◆ **Objective**: Rewrite all of the rows below with "trash icon" changed to "bin icon", keeping everything else unchanged, and omit the pictures from your answer.

START

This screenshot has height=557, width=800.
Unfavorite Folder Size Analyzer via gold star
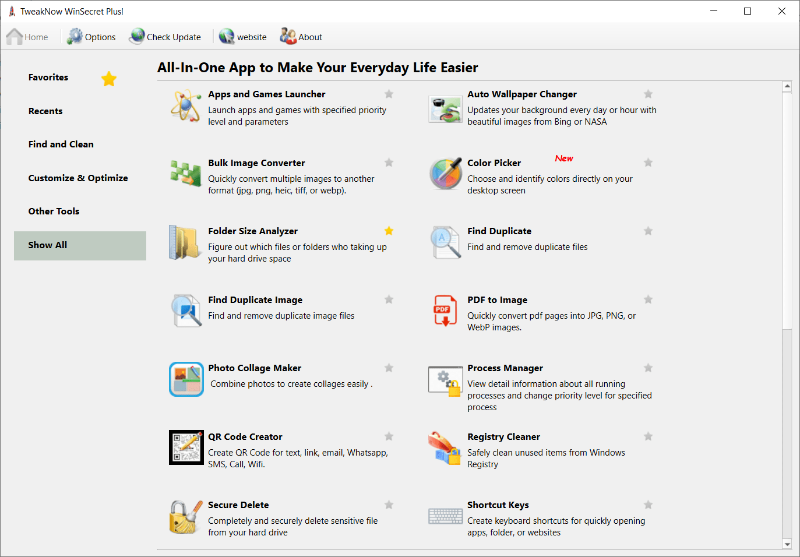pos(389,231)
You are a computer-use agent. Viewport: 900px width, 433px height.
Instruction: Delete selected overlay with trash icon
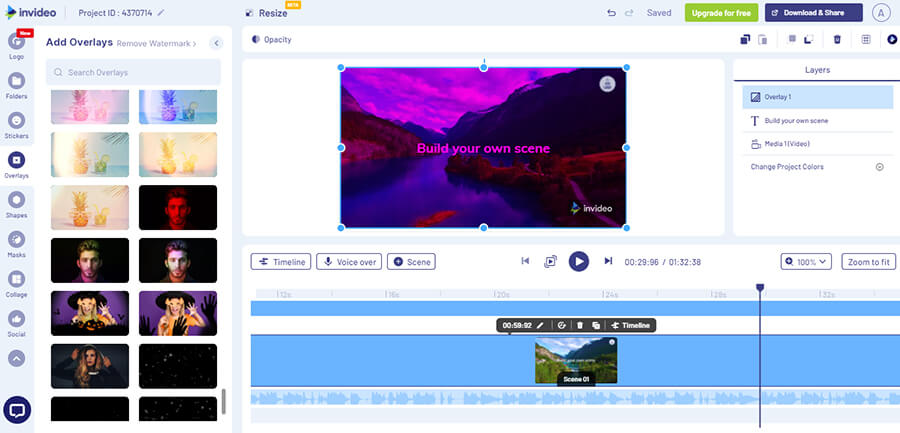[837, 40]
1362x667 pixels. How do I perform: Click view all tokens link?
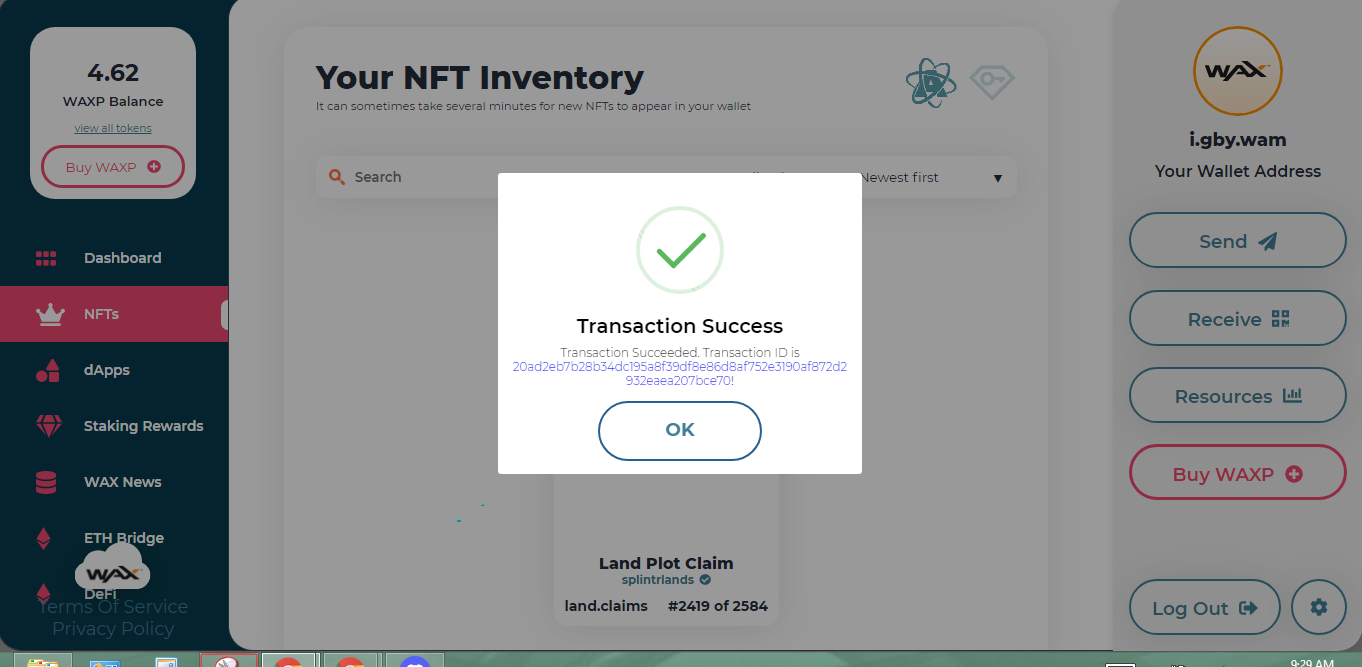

END

◆ **Final answer**:
This screenshot has height=557, width=800.
Unfavorite Folder Size Analyzer via gold star
pos(389,231)
You are a computer-use agent. Viewport: 900px width, 433px height.
Instruction: Delete selected overlay with bin icon
[837, 40]
1362x667 pixels. How do I perform: Click view all tokens link?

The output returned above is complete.